I think the trick and the difficult thing is: What is the professional platform you choose to approach it through? Some of the traditional routes are more at risk from technology than others, and that shifts over time. When I went to college in the mid-1980s, my way of approaching foreign policy was to do either diplomacy or journalism. For various reasons, government service is a very noble calling, but it’s a tough calling because governments may not get the respect they should from electorates these days, and politicians don’t give them the funding they need. Also, the nature of modern communications means that a lot of what is really international relations takes place through private citizens communicating with each other, businesses going direct to other countries and doing investments and trade. There’s a lot of activity not in the government sector that’s very important to international relations.
Equally, journalism has been disrupted by AI and the internet and is on a less secure commercial footing than it once was. If you really have a passion for government or journalism, it’s good to pursue it, but I would kick the tires on it and ask yourself: Is there another way you could pursue an interest in international relations that might be satisfying? Options range from multinational businesses with a global footprint to big law firms that do cross-border law cases, to banks or financial houses that invest or facilitate commerce on a global basis. There are just lots of global institutions.
I think academia is probably a better career these days than journalism because journalism is so squeezed by the proliferation of free quasi-journalism from bloggers and Substack writers, whereas with academia, there’s a fundamental purpose of educating students. So teaching, I think, is less likely to be disrupted. Although, of course, AI may make some impact, I feel universities have a stronger business model than newspapers.
Our last question is always a fun question. Over the years, I’m sure you’ve had many fascinating work trips and dinners. Is there a favorite or most memorable one that you could share?
It was probably going into North Korea, which I did when I was based in Tokyo. I think it was 1994, and the only way you could do it was to pretend that you were a tourist. So I made up some identity, I said I was an English teacher in Tokyo just curious about North Korea.

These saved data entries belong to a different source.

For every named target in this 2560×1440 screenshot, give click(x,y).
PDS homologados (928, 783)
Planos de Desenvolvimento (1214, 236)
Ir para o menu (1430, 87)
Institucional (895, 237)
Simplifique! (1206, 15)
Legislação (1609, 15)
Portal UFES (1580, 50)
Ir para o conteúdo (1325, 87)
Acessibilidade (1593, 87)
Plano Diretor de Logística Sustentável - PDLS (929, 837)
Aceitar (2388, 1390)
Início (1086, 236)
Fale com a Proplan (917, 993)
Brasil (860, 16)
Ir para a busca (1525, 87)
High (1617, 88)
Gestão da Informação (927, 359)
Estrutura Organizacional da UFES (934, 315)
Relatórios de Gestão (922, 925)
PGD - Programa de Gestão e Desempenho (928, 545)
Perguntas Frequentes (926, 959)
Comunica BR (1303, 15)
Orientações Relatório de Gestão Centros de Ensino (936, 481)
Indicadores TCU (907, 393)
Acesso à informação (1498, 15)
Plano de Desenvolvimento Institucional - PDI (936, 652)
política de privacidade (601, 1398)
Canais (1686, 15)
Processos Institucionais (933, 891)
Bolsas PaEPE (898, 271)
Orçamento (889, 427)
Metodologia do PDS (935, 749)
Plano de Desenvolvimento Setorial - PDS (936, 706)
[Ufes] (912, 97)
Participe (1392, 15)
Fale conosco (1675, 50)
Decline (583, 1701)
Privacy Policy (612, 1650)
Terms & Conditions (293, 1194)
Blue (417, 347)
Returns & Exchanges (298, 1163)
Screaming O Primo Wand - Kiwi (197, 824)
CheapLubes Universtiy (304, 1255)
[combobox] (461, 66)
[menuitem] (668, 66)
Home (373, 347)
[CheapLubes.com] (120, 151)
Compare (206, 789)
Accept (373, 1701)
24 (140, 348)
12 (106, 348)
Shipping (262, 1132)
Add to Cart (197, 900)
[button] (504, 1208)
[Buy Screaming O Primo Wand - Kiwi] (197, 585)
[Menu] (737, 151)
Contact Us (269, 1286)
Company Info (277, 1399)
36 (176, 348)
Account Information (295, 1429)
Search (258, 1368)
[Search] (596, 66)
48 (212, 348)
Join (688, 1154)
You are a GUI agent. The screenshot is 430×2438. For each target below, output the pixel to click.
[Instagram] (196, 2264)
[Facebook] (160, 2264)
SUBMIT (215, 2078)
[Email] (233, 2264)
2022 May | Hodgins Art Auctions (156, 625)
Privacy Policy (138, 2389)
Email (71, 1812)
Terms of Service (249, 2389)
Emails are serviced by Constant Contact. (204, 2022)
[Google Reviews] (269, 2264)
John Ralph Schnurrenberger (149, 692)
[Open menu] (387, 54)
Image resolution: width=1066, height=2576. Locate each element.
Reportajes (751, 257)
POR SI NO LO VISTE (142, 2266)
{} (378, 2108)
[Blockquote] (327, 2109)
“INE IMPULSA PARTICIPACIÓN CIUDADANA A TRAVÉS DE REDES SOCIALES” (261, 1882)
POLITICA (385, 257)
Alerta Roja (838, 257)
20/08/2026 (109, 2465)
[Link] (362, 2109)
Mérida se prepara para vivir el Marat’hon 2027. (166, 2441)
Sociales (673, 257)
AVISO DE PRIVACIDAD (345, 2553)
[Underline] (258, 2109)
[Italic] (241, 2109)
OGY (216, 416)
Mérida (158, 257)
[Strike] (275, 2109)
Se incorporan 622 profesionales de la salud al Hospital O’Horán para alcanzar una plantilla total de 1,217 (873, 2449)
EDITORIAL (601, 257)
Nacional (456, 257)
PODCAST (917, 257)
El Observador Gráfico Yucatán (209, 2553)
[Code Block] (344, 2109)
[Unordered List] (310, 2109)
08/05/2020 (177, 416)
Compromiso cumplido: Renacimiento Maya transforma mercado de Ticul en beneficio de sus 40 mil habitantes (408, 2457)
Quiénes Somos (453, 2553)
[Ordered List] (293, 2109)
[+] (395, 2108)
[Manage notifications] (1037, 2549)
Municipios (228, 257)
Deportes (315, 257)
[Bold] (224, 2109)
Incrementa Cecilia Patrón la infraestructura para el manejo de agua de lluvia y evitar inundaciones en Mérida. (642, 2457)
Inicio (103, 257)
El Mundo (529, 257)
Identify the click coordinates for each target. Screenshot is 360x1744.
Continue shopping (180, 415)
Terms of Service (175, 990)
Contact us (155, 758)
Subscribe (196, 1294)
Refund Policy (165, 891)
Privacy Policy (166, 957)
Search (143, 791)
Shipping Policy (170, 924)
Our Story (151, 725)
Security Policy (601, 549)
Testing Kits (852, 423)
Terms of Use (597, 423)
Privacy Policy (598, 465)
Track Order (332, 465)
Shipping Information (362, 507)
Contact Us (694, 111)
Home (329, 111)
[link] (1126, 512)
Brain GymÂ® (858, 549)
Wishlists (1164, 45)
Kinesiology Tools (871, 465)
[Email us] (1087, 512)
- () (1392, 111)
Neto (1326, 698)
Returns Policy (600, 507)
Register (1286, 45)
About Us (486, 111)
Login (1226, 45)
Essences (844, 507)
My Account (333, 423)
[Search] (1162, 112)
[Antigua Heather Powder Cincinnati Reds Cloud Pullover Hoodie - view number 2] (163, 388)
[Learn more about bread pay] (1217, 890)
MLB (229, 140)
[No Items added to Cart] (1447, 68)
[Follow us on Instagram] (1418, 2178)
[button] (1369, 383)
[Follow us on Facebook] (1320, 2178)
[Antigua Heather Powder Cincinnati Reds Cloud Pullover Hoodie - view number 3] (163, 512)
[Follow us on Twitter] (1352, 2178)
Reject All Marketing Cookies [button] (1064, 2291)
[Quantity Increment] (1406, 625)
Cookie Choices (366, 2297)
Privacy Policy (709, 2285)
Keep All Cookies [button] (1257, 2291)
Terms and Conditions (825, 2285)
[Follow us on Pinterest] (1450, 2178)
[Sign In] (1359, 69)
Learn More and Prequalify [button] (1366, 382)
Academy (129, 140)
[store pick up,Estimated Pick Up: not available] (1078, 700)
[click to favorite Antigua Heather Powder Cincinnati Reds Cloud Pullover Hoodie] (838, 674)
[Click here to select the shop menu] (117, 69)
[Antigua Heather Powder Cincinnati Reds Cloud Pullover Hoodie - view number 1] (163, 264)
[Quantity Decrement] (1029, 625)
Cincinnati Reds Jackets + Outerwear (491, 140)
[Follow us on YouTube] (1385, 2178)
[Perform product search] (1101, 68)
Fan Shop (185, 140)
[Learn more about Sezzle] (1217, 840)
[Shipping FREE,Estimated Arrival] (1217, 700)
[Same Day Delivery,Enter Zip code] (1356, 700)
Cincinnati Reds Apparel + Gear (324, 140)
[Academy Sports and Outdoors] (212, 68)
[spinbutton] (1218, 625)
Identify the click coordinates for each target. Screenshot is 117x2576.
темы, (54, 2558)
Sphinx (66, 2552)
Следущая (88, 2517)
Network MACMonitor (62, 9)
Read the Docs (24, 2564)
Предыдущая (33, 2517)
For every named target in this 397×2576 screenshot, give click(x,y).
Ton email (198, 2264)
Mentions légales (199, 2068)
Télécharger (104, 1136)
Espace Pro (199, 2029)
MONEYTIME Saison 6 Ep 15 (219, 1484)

I took this train from Beijing across the border into North Korea and down to Pyongyang. I was met at the station by the tourism official who was supposed to keep eyes on me at all times. They introduced me to another tourist—another journalist based in Tokyo, who was a friend of mine who had a different made-up story. I had no idea that he was coming too. So we hung out with this North Korean spook who was supposed to be keeping an eye on us for a week, and we were shown around the country.
I remember the level of regimentation among people, and people’s fear of speaking to us. My colleague spoke Korean and we tried to run away from our minder and go for a walk to talk to people in the street. And they just looked white with fear if you walked up to them. So that sticks in my mind as an extraordinary trip.
This interview has been edited for length and clarity. It represents the views and opinions solely of the interviewee. The Council on Foreign Relations is an independent, nonpartisan membership organization, think tank, and publisher, and takes no institutional positions on matters of policy.